26 Temmuz 2025'te İstanbul'da düzenlenen Balkan Barış Platformu'nun ilk toplantısı, Türkiye'nin Balkanlar'daki çok yönlü dış politikasında yeni bir sayfa açıyor. Altı Batı Balkan ülkesinin katılımıyla gerçekleşen bu girişim, Türkiye'nin son yıllarda geliştirdiği diyalog odaklı diplomasi anlayışının somut bir tezahürü.

Türkiye Dışişleri Bakanı Hakan Fidan'ın ev sahipliğinde düzenlenen toplantıya; Bosna-Hersek Dışişleri Bakanı Elmedin Konakoviç, Sırbistan Dışişleri Bakanı Marko Đurić, Karadağ Başbakan Yardımcısı ve Dışişleri Bakanı ErvinIbrahimović, Kuzey Makedonya Dışişleri ve Dış Ticaret Bakanı Timço Mucunski ile Arnavutluk Dışişleri Bakan Yardımcısı Silda Anagnosti Çepe katılım sağladı. Kosova ise Dışişleri Bakanı Donika Gërvalla'nın meclisteki kritik bir oturuma katılmak zorunda olması nedeniyle toplantıda İstanbul Büyükelçisi Agon Vrenezi tarafından temsil edildi.

Türkiye'nin Balkanlar vizyonu: Bölgesel sahiplenme ve kapsayıcılık

Türkiye'nin Balkanlar politikasının merkezinde barışın tesisi, çok taraflı iş birliğinin güçlendirilmesi ve bölge ülkeleri arasında kalıcı bir diyalog mekanizmasının inşa edilmesi yer alıyor.

Ankara'nın bu doğrultudaki temel yaklaşımı, dış müdahalelere bağımlı, tepeden inme çözüm modellerinin sınırlılıklarını aşarak bölge ülkeleri arasında doğrudan ve eşit temelli bir etkileşim zemini kurmak üzerine.
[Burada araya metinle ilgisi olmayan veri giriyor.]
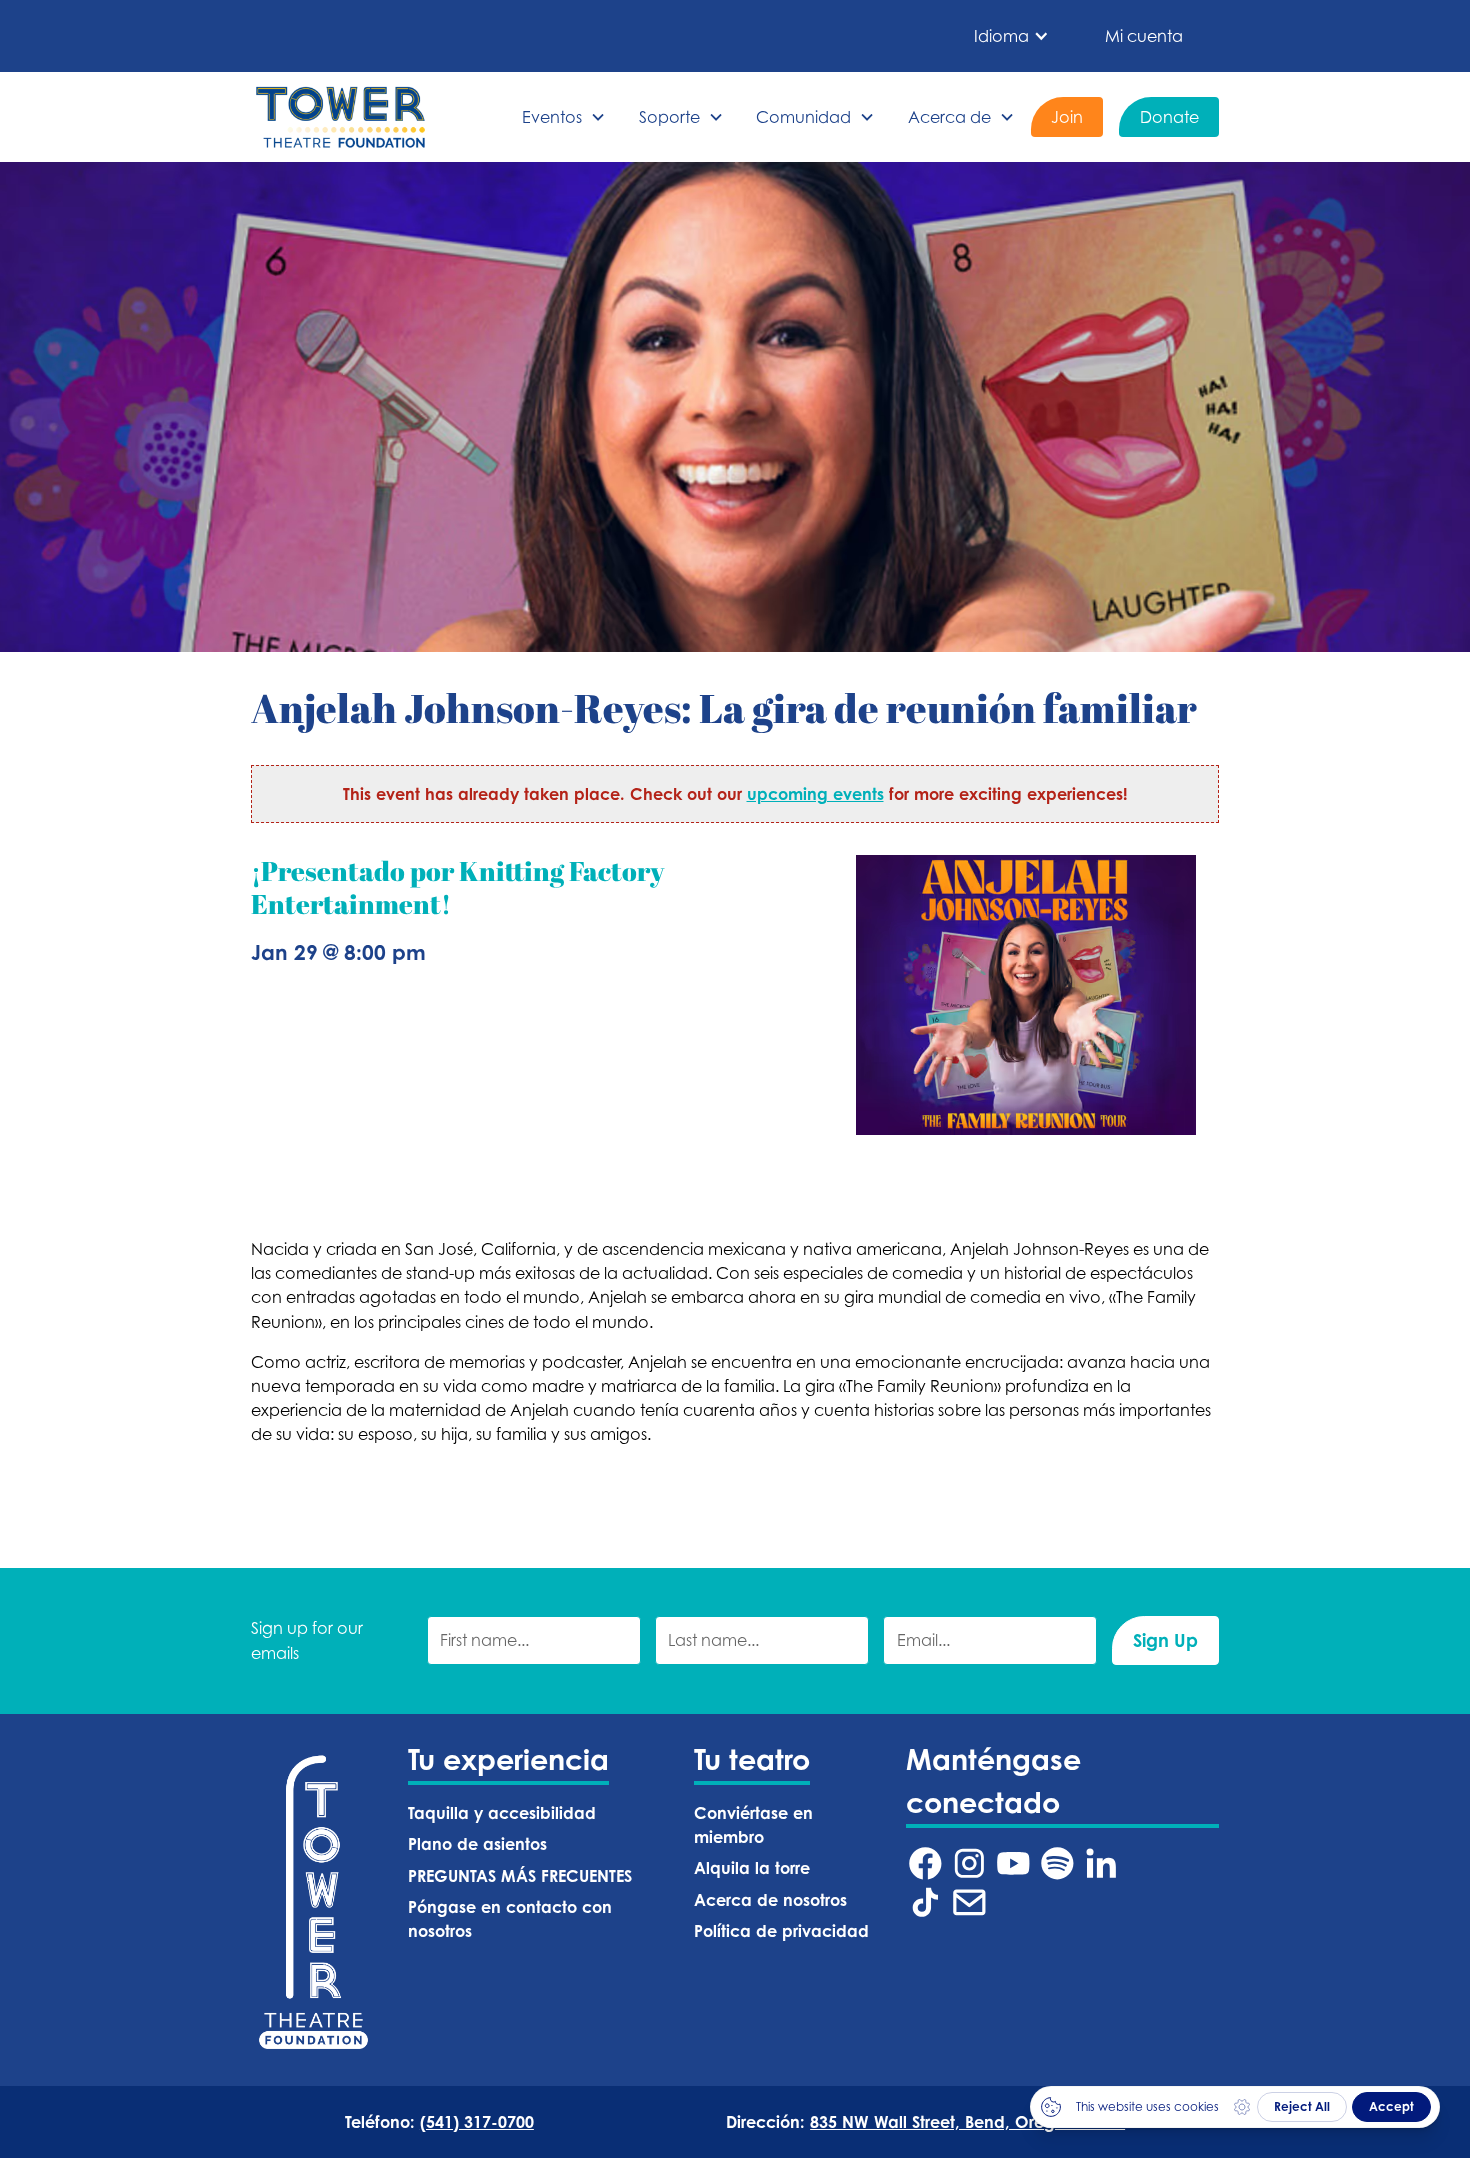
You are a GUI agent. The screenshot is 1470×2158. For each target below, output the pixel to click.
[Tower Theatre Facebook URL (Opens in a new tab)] (925, 1863)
Bu vizyon, yalnızca mevcut krizleri yönetmeyi değil, uzun vadede kalıcı istikrarı mümkün kılacak bölgesel bir bilinç ve ortak sorumluluk duygusu geliştirmeyi hedefliyor.
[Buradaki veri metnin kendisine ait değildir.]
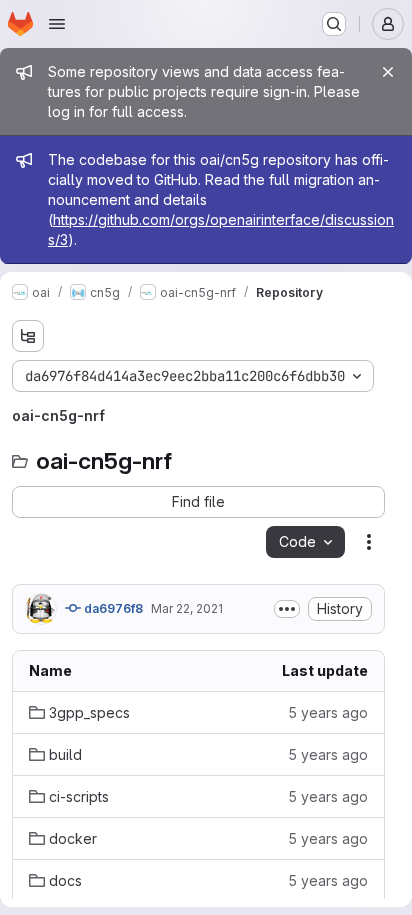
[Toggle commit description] (287, 609)
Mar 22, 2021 (187, 608)
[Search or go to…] (334, 24)
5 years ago (328, 712)
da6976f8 (112, 608)
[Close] (388, 72)
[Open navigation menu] (57, 24)
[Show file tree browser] (28, 336)
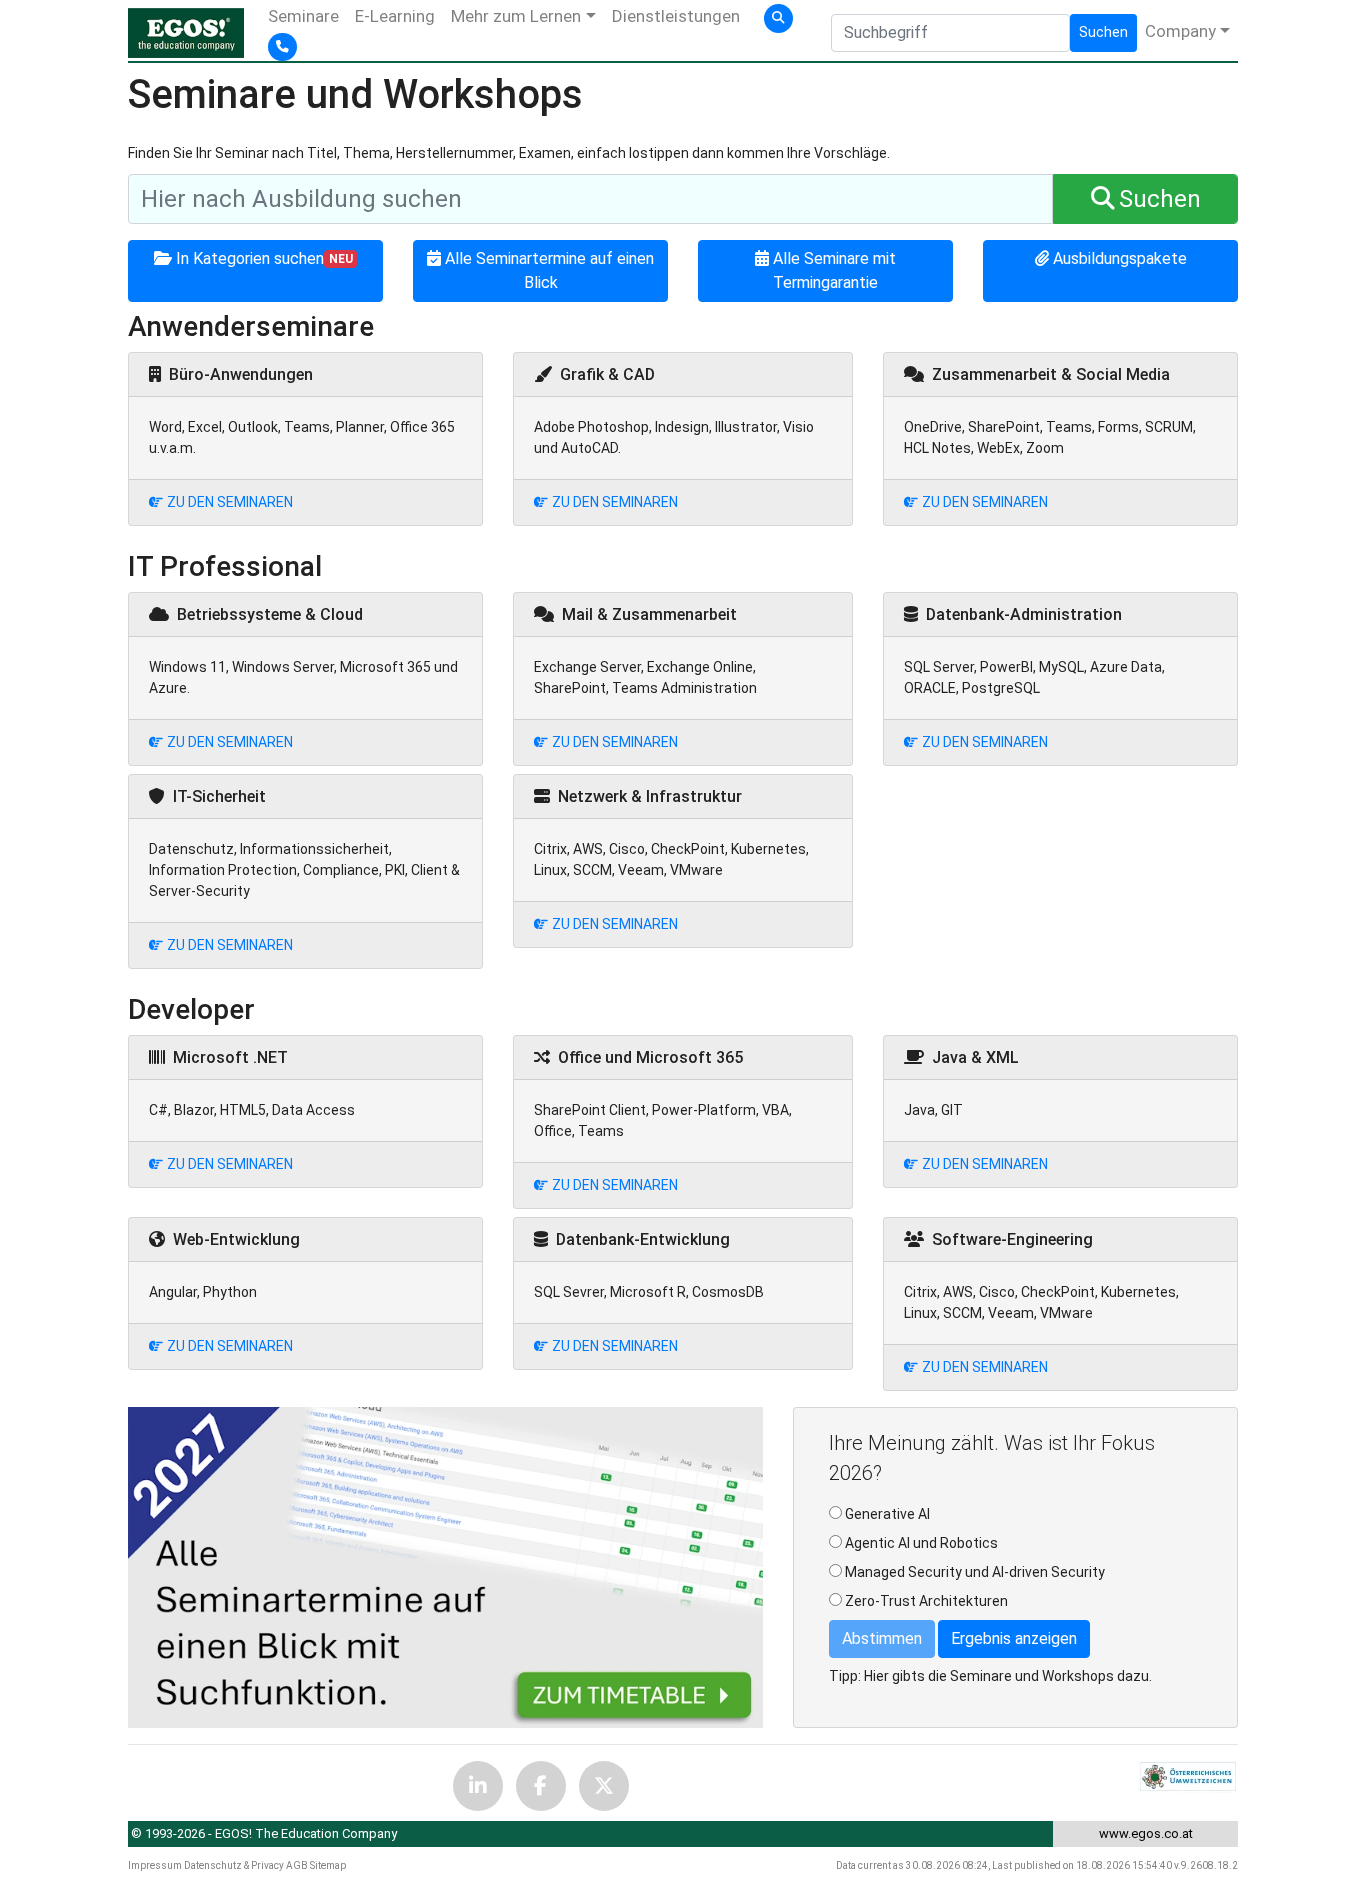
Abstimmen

Türkiye'nin inisiyatifiyle 2025 yılında kurulan Balkan Barış Platformu, bu vizyonun kurumsal bir yansıması olarak ortaya çıkıyor. Platform, daha önce başarıyla uygulanan Türkiye-Bosna-Hersek-Sırbistan ve Türkiye-Bosna-Hersek-Hırvatistan üçlü mekanizmalarının kapsam ve işlev bakımından genişletilmiş bir devamı niteliğinde. Bu yapı, yalnızca ikili ya da üçlü ilişkiler üzerinden değil, çok taraflı ve kapsayıcı bir anlayışla Balkan ülkeleri arasında sürekli temas ve stratejik iş birliği kültürü oluşturmayı amaçlıyor. Türkiye bu çerçevede, bölgesel sorunlara dış aktörlerin müdahalesine dayanmadan, doğrudan ilgili ülkelerin katılımıyla çözüm arayışını önceliyor.

"Balkanlara Balkan çözümleri" ilkesi, bu bağlamda Türk dış politikasında yalnızca söylemsel bir tercih değil, sahada uygulanan somut bir strateji haline geliyor. Türkiye'nin Balkanlar'a yaklaşımı, yalnızca jeopolitik çıkarlar ekseninde şekillenmiyor. Aksine, tarihsel hafızaya ve beşerî bağlara dayalı bir anlayış da bu politikanın temelini oluşturuyor.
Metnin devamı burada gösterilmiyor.